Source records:

*****

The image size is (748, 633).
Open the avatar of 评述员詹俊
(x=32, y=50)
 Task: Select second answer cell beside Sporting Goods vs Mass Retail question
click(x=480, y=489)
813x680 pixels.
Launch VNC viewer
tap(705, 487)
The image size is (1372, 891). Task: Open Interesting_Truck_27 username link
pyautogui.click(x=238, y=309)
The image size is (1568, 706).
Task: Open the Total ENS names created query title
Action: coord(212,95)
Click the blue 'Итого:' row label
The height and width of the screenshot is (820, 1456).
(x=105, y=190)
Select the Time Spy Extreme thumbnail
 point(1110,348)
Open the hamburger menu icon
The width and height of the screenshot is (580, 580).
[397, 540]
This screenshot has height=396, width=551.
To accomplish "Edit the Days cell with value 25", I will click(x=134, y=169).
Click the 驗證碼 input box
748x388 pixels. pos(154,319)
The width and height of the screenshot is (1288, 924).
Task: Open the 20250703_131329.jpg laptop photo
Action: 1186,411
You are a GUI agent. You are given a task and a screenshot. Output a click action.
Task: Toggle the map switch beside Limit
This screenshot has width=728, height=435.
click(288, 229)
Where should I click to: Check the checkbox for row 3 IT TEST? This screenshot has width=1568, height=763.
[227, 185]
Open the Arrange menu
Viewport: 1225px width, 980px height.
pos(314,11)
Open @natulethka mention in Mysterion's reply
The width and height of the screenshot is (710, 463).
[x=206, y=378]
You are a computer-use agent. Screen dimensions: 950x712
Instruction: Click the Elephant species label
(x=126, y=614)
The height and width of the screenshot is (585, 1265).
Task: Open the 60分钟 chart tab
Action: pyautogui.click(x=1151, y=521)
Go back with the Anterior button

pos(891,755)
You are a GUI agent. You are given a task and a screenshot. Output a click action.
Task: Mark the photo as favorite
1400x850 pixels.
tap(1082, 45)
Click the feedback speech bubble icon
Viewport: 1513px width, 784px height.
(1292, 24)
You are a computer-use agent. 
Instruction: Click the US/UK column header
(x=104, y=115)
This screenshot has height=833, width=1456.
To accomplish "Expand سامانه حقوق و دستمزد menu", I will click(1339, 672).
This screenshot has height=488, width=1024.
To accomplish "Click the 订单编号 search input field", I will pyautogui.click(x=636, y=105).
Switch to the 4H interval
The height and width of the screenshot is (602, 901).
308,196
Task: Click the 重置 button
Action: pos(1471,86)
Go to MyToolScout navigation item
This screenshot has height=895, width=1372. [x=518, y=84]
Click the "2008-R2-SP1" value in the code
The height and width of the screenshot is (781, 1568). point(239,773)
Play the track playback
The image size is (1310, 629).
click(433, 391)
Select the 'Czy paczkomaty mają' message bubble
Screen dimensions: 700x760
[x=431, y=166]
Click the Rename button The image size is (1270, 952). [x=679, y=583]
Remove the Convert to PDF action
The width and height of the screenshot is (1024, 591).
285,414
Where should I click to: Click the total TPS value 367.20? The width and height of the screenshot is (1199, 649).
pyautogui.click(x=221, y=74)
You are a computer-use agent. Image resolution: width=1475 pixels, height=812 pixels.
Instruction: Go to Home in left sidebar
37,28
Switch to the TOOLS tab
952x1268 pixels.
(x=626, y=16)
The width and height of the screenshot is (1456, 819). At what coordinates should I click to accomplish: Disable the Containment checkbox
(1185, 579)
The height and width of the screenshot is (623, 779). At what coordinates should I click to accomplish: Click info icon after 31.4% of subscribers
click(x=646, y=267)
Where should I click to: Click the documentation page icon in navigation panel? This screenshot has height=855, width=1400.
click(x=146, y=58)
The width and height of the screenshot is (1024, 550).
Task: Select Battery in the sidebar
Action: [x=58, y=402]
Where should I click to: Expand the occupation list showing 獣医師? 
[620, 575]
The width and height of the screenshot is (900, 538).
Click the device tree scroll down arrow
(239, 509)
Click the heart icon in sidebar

*****

> _Problem description_
Starting at the first line of the items and ending with the line containing "pos(891,755)", put each line into a Markdown table with the columns "Row" and "Line", and skip any blank lines.

> _Expected answer_
| Row | Line |
|---|---|
| 1 | The image size is (748, 633). |
| 2 | Open the avatar of 评述员詹俊 |
| 3 | (x=32, y=50) |
| 4 |  Task: Select second answer cell beside Sporting Goods vs Mass Retail question |
| 5 | click(x=480, y=489) |
| 6 | 813x680 pixels. |
| 7 | Launch VNC viewer |
| 8 | tap(705, 487) |
| 9 | The image size is (1372, 891). Task: Open Interesting_Truck_27 username link |
| 10 | pyautogui.click(x=238, y=309) |
| 11 | The image size is (1568, 706). |
| 12 | Task: Open the Total ENS names created query title |
| 13 | Action: coord(212,95) |
| 14 | Click the blue 'Итого:' row label |
| 15 | The height and width of the screenshot is (820, 1456). |
| 16 | (x=105, y=190) |
| 17 | Select the Time Spy Extreme thumbnail |
| 18 |  point(1110,348) |
| 19 | Open the hamburger menu icon |
| 20 | The width and height of the screenshot is (580, 580). |
| 21 | [397, 540] |
| 22 | This screenshot has height=396, width=551. |
| 23 | To accomplish "Edit the Days cell with value 25", I will click(x=134, y=169). |
| 24 | Click the 驗證碼 input box |
| 25 | 748x388 pixels. pos(154,319) |
| 26 | The width and height of the screenshot is (1288, 924). |
| 27 | Task: Open the 20250703_131329.jpg laptop photo |
| 28 | Action: 1186,411 |
| 29 | You are a GUI agent. You are given a task and a screenshot. Output a click action. |
| 30 | Task: Toggle the map switch beside Limit |
| 31 | This screenshot has width=728, height=435. |
| 32 | click(288, 229) |
| 33 | Where should I click to: Check the checkbox for row 3 IT TEST? This screenshot has width=1568, height=763. |
| 34 | [227, 185] |
| 35 | Open the Arrange menu |
| 36 | Viewport: 1225px width, 980px height. |
| 37 | pos(314,11) |
| 38 | Open @natulethka mention in Mysterion's reply |
| 39 | The width and height of the screenshot is (710, 463). |
| 40 | [x=206, y=378] |
| 41 | You are a computer-use agent. Screen dimensions: 950x712 |
| 42 | Instruction: Click the Elephant species label |
| 43 | (x=126, y=614) |
| 44 | The height and width of the screenshot is (585, 1265). |
| 45 | Task: Open the 60分钟 chart tab |
| 46 | Action: pyautogui.click(x=1151, y=521) |
| 47 | Go back with the Anterior button |
| 48 | pos(891,755) |